Launching a volley of missiles won’t do much to help a loss like that.
Rennin is about to ask why there are so many following their heading when Commander Croft comes over the radio announcing their orders. Raston Squad are going to engage the Suvaco android north of Blackhaven, within the Brighthelm District.
Croft goes on to give the other gunships their deployment points. Most of them are being told to reinforce the blockade forces that are under heavy assault.
Del is perfectly still but Rennin can see his jaw clenching and unclenching. The night is moving towards morning and the horizon is just starting to lighten with the false dawn. Desolator 1 can be seen several kilometres ahead.
Rennin heads straight for it.
Sindaris Tessol is walking so slowly through the underground passage that he doesn’t even feel like he’s moving.

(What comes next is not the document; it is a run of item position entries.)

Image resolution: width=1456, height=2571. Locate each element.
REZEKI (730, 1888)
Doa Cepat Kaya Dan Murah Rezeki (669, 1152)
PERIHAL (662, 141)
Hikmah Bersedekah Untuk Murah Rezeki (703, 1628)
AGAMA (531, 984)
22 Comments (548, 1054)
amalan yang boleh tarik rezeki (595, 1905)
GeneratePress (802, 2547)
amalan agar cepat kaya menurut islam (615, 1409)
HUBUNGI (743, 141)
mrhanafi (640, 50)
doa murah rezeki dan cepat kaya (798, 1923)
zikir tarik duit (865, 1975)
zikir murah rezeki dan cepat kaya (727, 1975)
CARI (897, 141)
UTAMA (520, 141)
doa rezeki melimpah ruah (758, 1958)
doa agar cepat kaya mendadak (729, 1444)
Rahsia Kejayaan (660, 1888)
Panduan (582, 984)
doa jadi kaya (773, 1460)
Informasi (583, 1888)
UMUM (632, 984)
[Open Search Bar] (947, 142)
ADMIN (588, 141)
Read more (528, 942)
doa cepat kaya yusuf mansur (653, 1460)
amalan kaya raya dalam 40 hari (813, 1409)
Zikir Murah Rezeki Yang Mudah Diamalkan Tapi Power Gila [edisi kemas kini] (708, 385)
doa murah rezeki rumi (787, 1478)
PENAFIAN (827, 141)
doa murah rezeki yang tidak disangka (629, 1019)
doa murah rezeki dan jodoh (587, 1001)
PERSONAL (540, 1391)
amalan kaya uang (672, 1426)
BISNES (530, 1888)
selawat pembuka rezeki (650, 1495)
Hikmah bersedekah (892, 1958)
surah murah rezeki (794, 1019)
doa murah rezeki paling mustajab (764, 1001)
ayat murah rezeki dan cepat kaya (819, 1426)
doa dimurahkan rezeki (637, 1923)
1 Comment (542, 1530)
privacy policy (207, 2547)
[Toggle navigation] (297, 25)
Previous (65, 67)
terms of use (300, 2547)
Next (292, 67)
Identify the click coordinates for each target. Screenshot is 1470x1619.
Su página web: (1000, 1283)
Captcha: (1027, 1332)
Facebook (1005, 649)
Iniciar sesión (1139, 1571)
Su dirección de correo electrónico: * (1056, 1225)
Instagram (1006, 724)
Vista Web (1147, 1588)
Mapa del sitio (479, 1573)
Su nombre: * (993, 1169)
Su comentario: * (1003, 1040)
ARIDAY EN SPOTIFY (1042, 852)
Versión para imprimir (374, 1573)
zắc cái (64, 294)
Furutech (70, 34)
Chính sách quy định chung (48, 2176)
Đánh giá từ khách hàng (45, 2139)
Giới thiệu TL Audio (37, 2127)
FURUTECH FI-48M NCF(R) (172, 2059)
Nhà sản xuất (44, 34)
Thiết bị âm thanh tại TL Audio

Crowds of contaminants are meandering all over the area, crawling, biting and dragging themselves from one place to another. Sindaris keeps his hood well over his face to conceal his eyes but the ones around him are little more than animals and don’t take much notice of him.
Some of them are so advanced in their mutation that they barely resemble the human beings they once were. Their skin has turned black, their eyes too. Their hands have become like claws, ending in long hooks capable of gripping into walls. Their mouths have split vertically as well as their original horizontal alignment and the maw that was once a normal mouth is full of teeth that can tear a fist sized chunk of flesh out of a human in one quick bite. But those ones are nothing more than feeding and killing machines, completely incapable of any complex thought.
Sindaris can’t feel even a hint of mood from them, only a constant nagging hunger. But he is very sure of hiding his thoughts and his name behind his own feigned hunger. He is worried they will try to make him eat with them or offer up a share of whatever poor soul they’ve found and killed, but they don’t. The contaminants don’t share food under any circumstances. The faster they eat, the faster they mutate. They become stronger, faster, and deadlier but their mental state regresses all the more quickly.